A young Chinese woman who was in one of the Imperial Japanese
Army's "comfort battalions" is interviewed by a British Royal
Air Force officer in Rangoon after being liberated in August 1945

A mobile brothel service was until recently an auxiliary force connected to the army in numerous armies across the world, particularly attached to combat units on protracted overseas deployments.

During World War II, women were forced into prostitution by the Japanese occupation army as a kind of sexual slavery. The prostitutes, who came from all throughout East Asia, were collectively and individually referred to as "comfort battalions" or "military comfort ladies."

34,140 women from occupied countries, mostly from Poland, are believed to have been compelled to work as forced prostitutes for the Nazis during World War II.
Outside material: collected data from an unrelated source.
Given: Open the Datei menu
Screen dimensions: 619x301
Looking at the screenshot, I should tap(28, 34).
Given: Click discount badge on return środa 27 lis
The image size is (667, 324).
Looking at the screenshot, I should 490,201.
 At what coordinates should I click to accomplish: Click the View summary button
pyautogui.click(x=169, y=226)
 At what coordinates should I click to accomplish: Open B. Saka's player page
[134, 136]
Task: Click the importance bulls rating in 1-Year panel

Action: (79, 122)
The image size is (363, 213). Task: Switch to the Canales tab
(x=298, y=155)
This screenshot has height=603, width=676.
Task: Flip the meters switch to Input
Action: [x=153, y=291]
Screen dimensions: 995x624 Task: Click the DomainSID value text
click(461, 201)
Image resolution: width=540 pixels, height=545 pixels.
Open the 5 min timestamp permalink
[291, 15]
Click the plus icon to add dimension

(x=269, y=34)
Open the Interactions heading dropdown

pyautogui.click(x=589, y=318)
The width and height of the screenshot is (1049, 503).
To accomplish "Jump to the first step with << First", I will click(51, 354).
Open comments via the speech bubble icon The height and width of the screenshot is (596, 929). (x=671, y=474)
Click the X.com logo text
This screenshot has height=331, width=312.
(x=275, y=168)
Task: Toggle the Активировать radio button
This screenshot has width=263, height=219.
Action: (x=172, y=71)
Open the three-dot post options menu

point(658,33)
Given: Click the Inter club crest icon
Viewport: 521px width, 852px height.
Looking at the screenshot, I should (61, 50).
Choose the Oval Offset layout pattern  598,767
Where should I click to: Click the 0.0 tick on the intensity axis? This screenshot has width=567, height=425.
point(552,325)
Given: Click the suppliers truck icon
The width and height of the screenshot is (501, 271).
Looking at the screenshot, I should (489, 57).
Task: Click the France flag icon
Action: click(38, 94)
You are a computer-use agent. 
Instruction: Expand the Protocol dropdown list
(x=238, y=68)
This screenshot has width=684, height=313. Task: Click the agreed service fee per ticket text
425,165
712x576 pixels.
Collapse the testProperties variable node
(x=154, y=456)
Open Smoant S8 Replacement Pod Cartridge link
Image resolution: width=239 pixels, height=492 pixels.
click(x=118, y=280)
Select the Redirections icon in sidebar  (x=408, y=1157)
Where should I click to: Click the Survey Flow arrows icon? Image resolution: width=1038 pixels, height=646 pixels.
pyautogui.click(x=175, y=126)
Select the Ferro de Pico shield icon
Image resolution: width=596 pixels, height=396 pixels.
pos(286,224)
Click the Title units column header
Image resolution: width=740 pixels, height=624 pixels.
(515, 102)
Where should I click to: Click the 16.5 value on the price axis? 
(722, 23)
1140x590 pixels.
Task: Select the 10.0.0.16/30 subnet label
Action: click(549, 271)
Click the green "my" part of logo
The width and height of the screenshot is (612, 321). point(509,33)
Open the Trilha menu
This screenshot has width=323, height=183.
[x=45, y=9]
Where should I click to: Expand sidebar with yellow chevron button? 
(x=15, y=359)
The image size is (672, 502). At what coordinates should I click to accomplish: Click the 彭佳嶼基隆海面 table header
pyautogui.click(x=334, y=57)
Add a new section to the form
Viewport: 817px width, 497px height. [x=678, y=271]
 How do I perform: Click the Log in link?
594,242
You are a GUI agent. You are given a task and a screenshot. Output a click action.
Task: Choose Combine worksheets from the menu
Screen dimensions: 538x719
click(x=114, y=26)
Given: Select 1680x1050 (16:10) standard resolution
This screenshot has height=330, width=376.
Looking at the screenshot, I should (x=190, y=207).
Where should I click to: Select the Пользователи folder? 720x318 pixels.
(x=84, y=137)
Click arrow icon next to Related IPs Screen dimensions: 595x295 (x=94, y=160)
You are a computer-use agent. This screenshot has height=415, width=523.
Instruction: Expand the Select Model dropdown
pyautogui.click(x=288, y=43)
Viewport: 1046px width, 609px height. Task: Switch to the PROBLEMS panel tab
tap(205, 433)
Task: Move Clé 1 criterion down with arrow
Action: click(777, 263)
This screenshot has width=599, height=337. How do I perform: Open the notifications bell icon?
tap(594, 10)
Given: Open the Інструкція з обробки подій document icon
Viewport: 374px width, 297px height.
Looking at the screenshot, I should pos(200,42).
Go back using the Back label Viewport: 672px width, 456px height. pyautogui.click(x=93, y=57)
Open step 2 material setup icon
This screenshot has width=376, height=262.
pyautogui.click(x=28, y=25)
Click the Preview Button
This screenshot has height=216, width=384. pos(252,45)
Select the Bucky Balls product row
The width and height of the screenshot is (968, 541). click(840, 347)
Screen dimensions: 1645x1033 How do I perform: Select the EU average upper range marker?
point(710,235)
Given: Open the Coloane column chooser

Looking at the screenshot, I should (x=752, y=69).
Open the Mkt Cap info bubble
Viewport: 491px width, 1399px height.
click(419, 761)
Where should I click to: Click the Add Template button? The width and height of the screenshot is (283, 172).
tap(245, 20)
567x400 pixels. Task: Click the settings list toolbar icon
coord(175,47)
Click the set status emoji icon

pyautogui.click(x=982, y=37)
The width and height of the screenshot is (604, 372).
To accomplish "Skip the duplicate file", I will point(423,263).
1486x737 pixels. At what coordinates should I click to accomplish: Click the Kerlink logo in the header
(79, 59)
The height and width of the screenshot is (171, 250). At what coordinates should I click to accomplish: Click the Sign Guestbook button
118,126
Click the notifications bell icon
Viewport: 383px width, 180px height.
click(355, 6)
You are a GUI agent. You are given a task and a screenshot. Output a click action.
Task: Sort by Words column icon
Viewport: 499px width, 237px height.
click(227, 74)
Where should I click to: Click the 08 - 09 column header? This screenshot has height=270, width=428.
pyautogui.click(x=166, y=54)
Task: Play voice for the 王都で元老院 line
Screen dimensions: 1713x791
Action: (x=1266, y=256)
Japan's Special Comfort Facility Association employed Japanese women as prostitutes for G.I. 55,000 patriotic ladies were enlisted by the Japanese government to make the ultimate sacrifice for the sake of Japanese women's chastity. Princesses from other countries served as U.N. forces' prostitutes in Korea. 60 percent of Korean prostitutes in South Korea between the 1950s and 1960s worked close to American military installations. Then, in order to make money, Park Chung-hee promoted the sex trade, particularly with the American troops. Women from Russia and the Philippines have provided prostitution services to American service members in South Korea since the mid-1990s. The Philippine government ceased allowing the contracts used by promoters to send Filipinas to South Korea to labor close to American military facilities in 2010. United States Forces Korea has admitted that US troops patronize bars which force their hostesses into sex work, thereby supporting modern-day slavery.